Harris scored his first and second collegiate goals (brace) on September 9, 2023 against the Canisius Golden Griffins.
Harris then scored his second collegiate brace in the fifth match on September 19, 2023 helping Cornell Big Red earn its first victory of all-time against a defending (2022) NCAA National Champion, Syracuse Orange, with a 2-1 final score.

Harris concluded his 2023 freshman campaign with 15 appearances (14 starts) registering 28 points on 12 goals and four assists in his first run on East Hill. Harris led the team in goals, assists, points, shots on goal (29) and game winning goals (4).
Not only did Harris score the most points and goals of any first-year Cornellian in the history of the program (dating back to 1908), the 12-goal season was the highest for all freshmen across the country.
This earned the first-year forward Harris a unanimous Ivy League selection for Rookie of The Year along with First Team All-Ivy honors.
Harris was also named ECAC Rookie of The Year and received the prestigious TopDrawerSoccer National Freshman of The Year award, marking the first Ivy League player to ever win the award.

Harris concluded his 2024 sophomore campaign with 19 appearances (all starts) registering 43 points on 19 goals and five assists leading Cornell Big Red to a 4-2 first round NCAA DI Men's Soccer Tournament win over Fordham Rams, in which Harris scored a brace. This advanced Cornell Big Red to the second round of the NCAA DI Men's Soccer Tournament where they played the Pittsburgh Panthers to a 0-1 loss. The Pittsburgh Panthers advanced to the NCAA DI Men's Soccer Tournament quarterfinals where they lost to the Vermont Catamounts, the eventual 2024 NCAA National Champions.
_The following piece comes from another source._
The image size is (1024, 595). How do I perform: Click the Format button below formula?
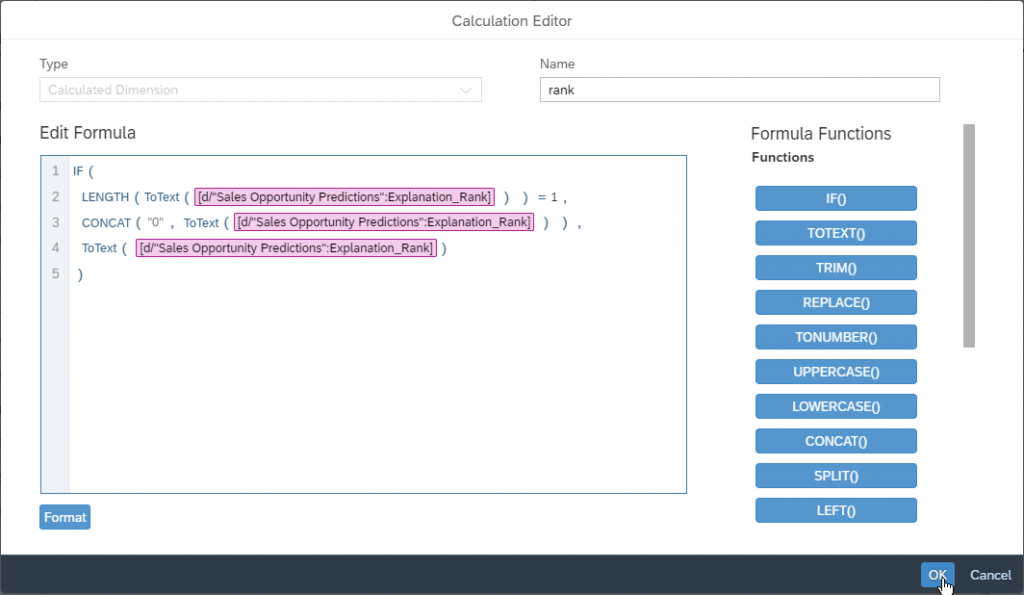pos(65,517)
At the conclusion of the 2024 NCAA DI Men's Soccer Tournament/Season Harris held the No. 2 position in the country for Total Points (43), Points Per Game (2.26), Total Goals (19), Goals Per Game (1.00), Shots Per Game (4.53), and Shots On Goal Per Game (2.53). This earned the second-year forward Harris an Ivy League selection for Offensive Player of the Year (becoming the first Cornellian to receive this honor) along with consecutive season First Team All-Ivy honors (unanimous selection).

Harris was also named as a semifinalist for the MAC Hermann Trophy (one of only two sophomores selected) while again being named ECAC Offensive Player of The Year. On December 25, 2024, TopDrawerSoccer released their NCAA DI Men's Soccer postseason player rankings where Harris was named as the fifth best player in the country ("Harris would have locked down the top spot if not for a second-round exit").

On December 10, 2024 Harris was announced as an invitee to attend the four-day 2024 Adidas MLS College Showcase held in San Diego, California. Upon the conclusion of the College Showcase (December 14, 2024), the sophomore Harris was offered a Generation Adidas contract by MLS. On December 17, 2024 Harris signed his Generation Adidas contract officially declaring himself as a professional which also signified he would not be returning to Cornell Big Red for a third season. Harris concluded his Cornell career with 71 points on 31 goals and nine assists in 34 appearances. In only two seasons (34 appearances) Harris finished fourth all-time in career goals (31), third all-time in career points (71), third all-time in career game-winning goals (8), and first in penalty-kicks made (8). Harris also earned multiple all-time single season records finishing second in goals (19), second in points (43), second in shots (86), first in games played and started (19), and first in penalty-kicks made (4).

==Club career==
===Colorado Rapids===
Harris was selected with the No. 4 overall selection by the Colorado Rapids in the 2025 MLS SuperDraft.

Harris made his MLS debut for the Rapids in a 2–0 win over Charlotte FC.

Harris made his first MLS start for the Rapids against Portland Timbers on February 28, 2026, recording 57 minutes before being taken off for a second half sub.